_EXERCISE_
Except for the pictures, write out all the records that follow exactly.

#### EXTRACTED DATA

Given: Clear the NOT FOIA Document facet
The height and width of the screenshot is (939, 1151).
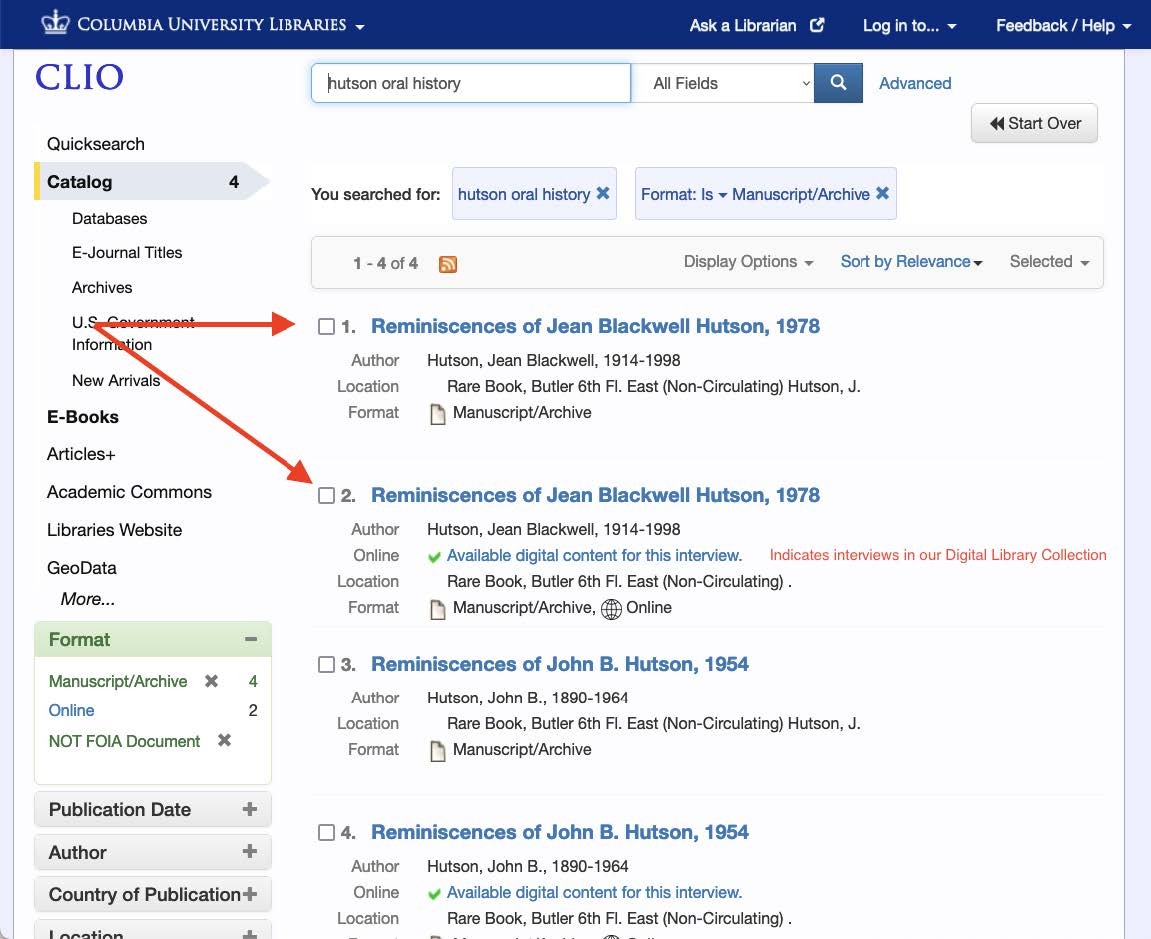Looking at the screenshot, I should pyautogui.click(x=222, y=740).
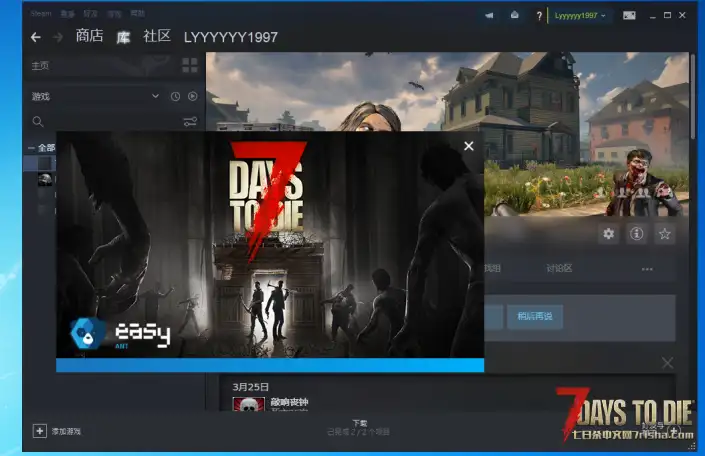705x456 pixels.
Task: Click the announcements megaphone icon
Action: 489,16
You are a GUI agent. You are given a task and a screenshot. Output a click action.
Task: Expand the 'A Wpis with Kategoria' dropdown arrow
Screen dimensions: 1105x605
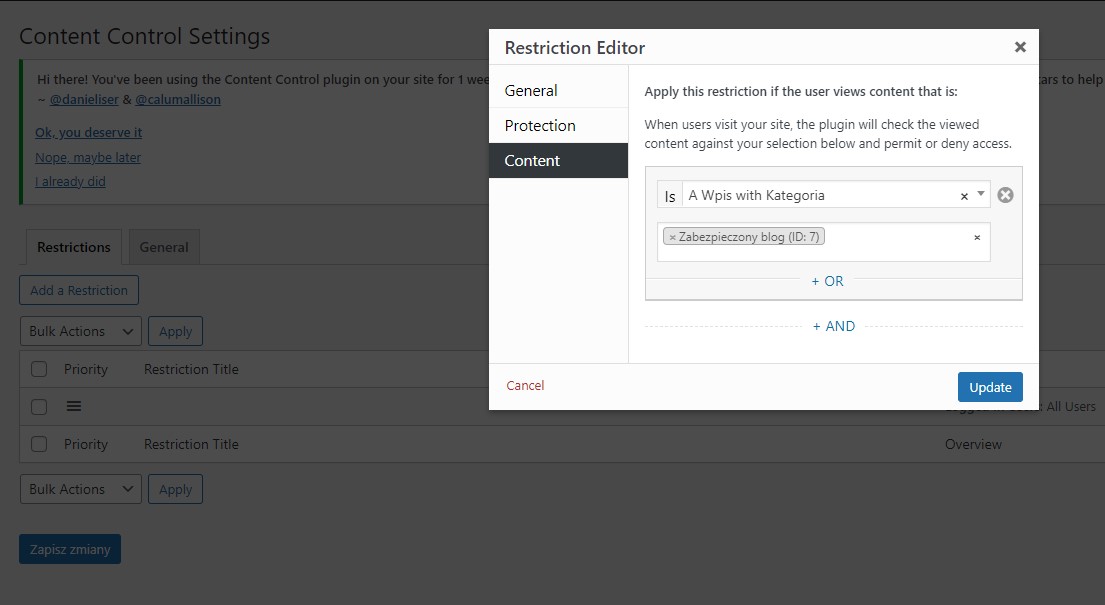click(x=981, y=194)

########

_TASK OUTPUT_
Given: Clear the NOT FOIA Document facet
The height and width of the screenshot is (939, 1151).
Looking at the screenshot, I should pyautogui.click(x=222, y=740).
705x456 pixels.
Task: Click the announcements megaphone icon
Action: 489,16
You are a GUI agent. You are given a task and a screenshot. Output a click action.
Task: Expand the 'A Wpis with Kategoria' dropdown arrow
Screen dimensions: 1105x605
click(x=981, y=194)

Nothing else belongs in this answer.